After retiring from playing, Christenson began managing in the Oakland Athletics' minor league farm system in 2013. In his first year, he managed the Class A Beloit Snappers of the Midwest League. In 2014, he was manager of the Class A-Advanced Stockton Ports of the California League. He managed the Double-A Midland RockHounds of the Texas League in the 2015 and 2016 seasons. The RockHounds won back-to-back league championships in his two seasons, and he was selected as the Texas League Manager of the Year in 2016. In 2017, he managed the Triple-A Nashville Sounds of the Pacific Coast League to a record of 68-71 (.489).

==Major league coaching==
===Oakland Athletics===
Christenson was promoted to bench coach with the Athletics for the 2018 season.

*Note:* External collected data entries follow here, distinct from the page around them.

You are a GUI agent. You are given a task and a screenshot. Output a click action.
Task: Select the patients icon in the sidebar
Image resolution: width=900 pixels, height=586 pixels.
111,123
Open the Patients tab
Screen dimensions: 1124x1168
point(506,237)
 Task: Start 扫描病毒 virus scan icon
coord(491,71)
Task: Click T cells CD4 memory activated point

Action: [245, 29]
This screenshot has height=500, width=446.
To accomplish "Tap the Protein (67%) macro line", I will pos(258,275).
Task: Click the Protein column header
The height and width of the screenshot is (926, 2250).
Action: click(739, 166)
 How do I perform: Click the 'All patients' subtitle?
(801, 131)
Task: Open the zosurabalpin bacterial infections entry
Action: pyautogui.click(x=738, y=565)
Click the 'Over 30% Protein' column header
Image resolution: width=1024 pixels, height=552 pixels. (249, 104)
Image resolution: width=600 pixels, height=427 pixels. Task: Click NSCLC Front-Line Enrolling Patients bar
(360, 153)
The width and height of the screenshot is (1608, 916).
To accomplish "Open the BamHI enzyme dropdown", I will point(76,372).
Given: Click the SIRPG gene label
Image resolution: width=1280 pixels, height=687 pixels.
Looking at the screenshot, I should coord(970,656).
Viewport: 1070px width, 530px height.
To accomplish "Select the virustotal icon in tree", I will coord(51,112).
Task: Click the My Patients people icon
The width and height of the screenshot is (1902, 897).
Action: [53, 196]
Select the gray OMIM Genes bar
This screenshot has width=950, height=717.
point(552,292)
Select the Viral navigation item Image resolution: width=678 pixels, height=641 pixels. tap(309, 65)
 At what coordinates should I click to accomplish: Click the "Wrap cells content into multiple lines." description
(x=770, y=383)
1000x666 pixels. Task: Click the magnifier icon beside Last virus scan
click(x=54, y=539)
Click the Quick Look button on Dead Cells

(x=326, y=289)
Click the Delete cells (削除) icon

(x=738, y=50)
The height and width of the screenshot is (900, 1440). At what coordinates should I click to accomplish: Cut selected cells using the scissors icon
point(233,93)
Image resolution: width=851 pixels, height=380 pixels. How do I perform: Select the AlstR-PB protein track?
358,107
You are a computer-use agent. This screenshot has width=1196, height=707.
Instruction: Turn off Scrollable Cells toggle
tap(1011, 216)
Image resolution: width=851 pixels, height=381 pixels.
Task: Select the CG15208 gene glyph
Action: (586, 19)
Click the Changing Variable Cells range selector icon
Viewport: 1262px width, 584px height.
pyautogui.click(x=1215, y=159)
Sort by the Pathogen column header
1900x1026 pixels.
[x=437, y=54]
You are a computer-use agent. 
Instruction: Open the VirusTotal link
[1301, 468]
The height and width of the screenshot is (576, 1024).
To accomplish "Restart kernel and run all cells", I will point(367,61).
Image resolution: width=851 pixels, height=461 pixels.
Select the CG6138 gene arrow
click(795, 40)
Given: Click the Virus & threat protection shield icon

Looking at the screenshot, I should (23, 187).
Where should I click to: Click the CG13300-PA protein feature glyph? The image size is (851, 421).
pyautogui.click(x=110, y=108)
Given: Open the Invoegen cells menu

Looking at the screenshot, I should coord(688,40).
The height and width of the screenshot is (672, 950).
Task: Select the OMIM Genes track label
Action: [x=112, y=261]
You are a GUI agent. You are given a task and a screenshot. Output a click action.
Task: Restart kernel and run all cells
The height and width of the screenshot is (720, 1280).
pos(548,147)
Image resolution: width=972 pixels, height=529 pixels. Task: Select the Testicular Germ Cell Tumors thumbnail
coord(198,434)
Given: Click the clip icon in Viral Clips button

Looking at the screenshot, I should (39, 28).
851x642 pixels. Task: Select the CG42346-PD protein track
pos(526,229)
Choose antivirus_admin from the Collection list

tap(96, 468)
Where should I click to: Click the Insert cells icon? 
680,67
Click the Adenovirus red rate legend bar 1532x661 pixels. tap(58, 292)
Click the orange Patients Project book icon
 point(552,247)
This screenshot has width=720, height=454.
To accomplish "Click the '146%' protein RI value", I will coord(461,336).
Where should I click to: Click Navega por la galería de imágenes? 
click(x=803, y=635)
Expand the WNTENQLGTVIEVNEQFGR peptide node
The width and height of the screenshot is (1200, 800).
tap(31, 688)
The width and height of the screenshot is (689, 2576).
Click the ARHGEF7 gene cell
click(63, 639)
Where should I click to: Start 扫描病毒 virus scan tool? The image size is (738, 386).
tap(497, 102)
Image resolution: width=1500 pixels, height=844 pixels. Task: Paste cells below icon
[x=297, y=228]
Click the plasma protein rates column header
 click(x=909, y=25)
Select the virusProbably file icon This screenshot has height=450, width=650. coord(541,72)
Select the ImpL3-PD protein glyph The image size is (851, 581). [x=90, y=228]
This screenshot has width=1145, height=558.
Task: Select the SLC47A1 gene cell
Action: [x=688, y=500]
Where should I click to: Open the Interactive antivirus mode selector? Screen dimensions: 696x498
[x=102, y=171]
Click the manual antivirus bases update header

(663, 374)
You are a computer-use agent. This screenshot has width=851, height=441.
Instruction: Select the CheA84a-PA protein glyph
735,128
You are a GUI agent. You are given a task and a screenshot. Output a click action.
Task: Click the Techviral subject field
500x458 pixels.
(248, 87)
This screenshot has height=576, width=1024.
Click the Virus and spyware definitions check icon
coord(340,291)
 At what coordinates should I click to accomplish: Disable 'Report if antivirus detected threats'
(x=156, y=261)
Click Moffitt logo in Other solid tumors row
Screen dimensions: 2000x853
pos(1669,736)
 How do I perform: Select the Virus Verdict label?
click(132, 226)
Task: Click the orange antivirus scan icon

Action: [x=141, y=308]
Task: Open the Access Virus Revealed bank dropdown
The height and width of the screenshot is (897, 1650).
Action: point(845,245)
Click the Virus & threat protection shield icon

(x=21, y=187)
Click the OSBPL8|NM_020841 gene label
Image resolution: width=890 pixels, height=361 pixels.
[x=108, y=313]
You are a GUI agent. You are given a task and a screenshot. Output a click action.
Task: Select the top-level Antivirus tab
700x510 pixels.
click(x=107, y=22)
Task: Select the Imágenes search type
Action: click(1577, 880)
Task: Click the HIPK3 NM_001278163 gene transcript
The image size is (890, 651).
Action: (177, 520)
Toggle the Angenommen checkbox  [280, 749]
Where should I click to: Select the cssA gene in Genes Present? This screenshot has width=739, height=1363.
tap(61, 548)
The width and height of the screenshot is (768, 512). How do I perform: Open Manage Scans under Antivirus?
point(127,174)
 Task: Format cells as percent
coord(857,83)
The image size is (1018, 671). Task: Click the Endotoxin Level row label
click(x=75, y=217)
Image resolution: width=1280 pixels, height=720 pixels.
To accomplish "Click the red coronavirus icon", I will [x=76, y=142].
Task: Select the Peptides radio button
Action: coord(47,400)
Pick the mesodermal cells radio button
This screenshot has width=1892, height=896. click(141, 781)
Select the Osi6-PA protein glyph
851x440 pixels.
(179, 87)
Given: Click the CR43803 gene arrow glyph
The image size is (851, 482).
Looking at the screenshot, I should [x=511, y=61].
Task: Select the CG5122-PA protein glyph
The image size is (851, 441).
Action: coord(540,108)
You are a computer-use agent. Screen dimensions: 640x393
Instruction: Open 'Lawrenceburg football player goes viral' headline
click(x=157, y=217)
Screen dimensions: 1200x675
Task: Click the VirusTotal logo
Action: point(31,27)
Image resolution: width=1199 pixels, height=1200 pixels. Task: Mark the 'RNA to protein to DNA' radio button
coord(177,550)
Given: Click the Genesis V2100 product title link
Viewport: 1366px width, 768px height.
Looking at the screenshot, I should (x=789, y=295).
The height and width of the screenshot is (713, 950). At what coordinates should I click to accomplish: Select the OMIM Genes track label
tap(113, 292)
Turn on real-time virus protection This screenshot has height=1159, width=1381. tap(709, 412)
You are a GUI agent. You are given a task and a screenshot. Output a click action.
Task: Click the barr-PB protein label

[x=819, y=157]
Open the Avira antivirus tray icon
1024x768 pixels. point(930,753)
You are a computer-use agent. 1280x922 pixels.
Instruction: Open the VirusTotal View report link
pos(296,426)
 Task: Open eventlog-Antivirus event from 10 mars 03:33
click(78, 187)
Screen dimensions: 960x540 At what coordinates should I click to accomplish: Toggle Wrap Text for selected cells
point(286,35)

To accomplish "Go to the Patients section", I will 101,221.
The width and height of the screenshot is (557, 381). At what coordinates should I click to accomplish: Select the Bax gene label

Christenson generated controversy in August 2020 after appearing to perform a Nazi salute after a game. Pitcher Liam Hendriks sought to correct him by pushing his arm down and saying "No, no, no straight arm!"; Christenson, realizing his mistake, laughed and briefly repeated the gesture. Christenson issued an apology the next day, stating “My gesture unintentionally resulted in a racist and horrible salute that I do not believe in. What I did is unacceptable and I deeply apologize.” The A's responded with a statement: "A's bench coach Ryan Christenson greeted players with a gesture that looked like a Nazi salute. We do not support or condone this gesture or the racist sentiment behind it."

===San Diego Padres===
On December 3, 2021, Christenson was hired by the San Diego Padres to serve as the team's bench coach for the 2022 season. On February 3, 2023, Christenson was promoted to "associate manager."

===San Francisco Giants===
Following the hiring of Bob Melvin as the 41st manager of the San Francisco Giants and his departure from the Padres, on November 10, 2023, it was announced that Christenson would be replacing Kai Correa as the bench coach for the Giants for the 2024 season. On September 29, 2025, following the dismissal of Melvin as manager of the Giants, Christenson told reporters that he would also not be returning to the team for the 2026 season.

===Athletics===
On November 5, 2025, the Athletics hired Christenson to serve as the team's first base coach.